**Supplied text:**
# # # # #

Something good is going on.
It’s hard to put into words, but that kind of makes sense, because this thing that’s going on has to do a lot with navigating life by feelings, visuals, non-linear-or-lexical methods.
It’s related to the annual review process I’m doing, which is something adapted from Jon Young and Tom Brown Jr. (and Grandfather, Tom’s teacher) that is a little different than a more modern idea of an annual review or new-years resolution session. It actually seems more related to the idea of “Vision” and vision quests. Connecting to your higher purpose, but in a very practical way. The first of the series of questions/investigations, is something along the lines of “what lights you up? What are you doing when you feel really alive/connected?” And the prompt that really got me with that was, “really relive these events/times when you felt connected and alive, feel them.”
I’m familiar with this approach from various classes I’ve taken with Tom, but for some reason it really hit home, and navigating the answer to this question became so much more vibrant and powerful, accessing the answers this way. If I’d just tried to remember such times, it would be easier to confuse myself. Did that actually really light me up, or did I just think it was supposed to? And going by the feeling, it’s more likely I’d uncover something surprising. “Oh yeah, I guess that did feel really good, I didn’t even think of that as something that could count as a thing that lit me up.”
It also makes it much clearer. There’s no questioning, is it, isn’t it? I’m reliving the memory and either I’m feeling it, or not.
Another thing that came out of this-
(much of it comes from a specific podcast episode, I should include that here:
https://podcasts.apple.com/us/podcast/tracking-connections/id1738301682 )
-was the idea of looking back over your day, or even a practice session or some smaller chunk of time, and asking myself: “if I could live that, do that, over again, what would I do differently?” And actually, to some degree, reliving it. Like practicing doing it the better way. Rather than just intellectually identifying the better way. As teachers of young children, we often do this, “ok, let’s practice lining up the right way again.” And another thing I remember Tom and others talking about, is experiments where basketball players would very vividly imagine practicing shooting hoops. The imaginary practice was actually quite effective at improving their technique, as long as they did it very vividly, with lots of details, as close to actually doing it as possible.

# # # # #

**Your task:** Continue the essay on the annual review process and reliving memories by feeling, starting after its last sentence about imagined basketball practice. The listing that comes next was taken from a separate source.

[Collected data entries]
# # # # #

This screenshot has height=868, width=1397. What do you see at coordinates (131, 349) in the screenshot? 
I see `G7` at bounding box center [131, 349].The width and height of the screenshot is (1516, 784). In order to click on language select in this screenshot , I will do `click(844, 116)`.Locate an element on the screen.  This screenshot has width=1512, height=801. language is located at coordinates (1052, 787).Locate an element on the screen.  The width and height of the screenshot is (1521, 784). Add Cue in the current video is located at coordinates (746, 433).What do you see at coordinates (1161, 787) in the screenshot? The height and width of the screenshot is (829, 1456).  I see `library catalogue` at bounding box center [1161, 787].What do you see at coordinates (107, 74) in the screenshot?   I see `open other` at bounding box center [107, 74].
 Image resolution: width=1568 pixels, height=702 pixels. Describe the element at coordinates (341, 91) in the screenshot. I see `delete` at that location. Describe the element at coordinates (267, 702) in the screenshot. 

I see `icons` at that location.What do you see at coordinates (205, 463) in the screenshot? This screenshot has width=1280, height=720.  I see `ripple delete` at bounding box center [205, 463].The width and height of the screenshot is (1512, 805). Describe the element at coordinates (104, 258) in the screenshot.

# # # # #

**Response area:**
I don’t think I’ve actually done that myself, weirdly enough, but just the idea of it has gotten me to slow down, in the moment, and be aware of what I’m doing, and weather it’s what I want to be doing, in a much more naturally, deeply, and powerfully self-reflective way. It’s been genuinely changing my behavior in positive ways, to an unusual degree, enough that I’ve noted it down to remind myself that this is a powerful tool for me, that I should remember.
One of the weird things though, going back to the beginning of this post (I’m actually writing it in my journal first/currently) is that I don’t really understand logically how the teaching (reflecting on your day/a practice session and asking/visualizing what you could do differently/better, if you had the chance to do it over again) somehow turned into this self-awareness and reflection leading to better, more mindful choices and actions in my life. But I do feel how one led to the other. There is specific feel, that the one had, that I then transferred over to how I’m going through my own life, even though I’m not doing the specific action suggested.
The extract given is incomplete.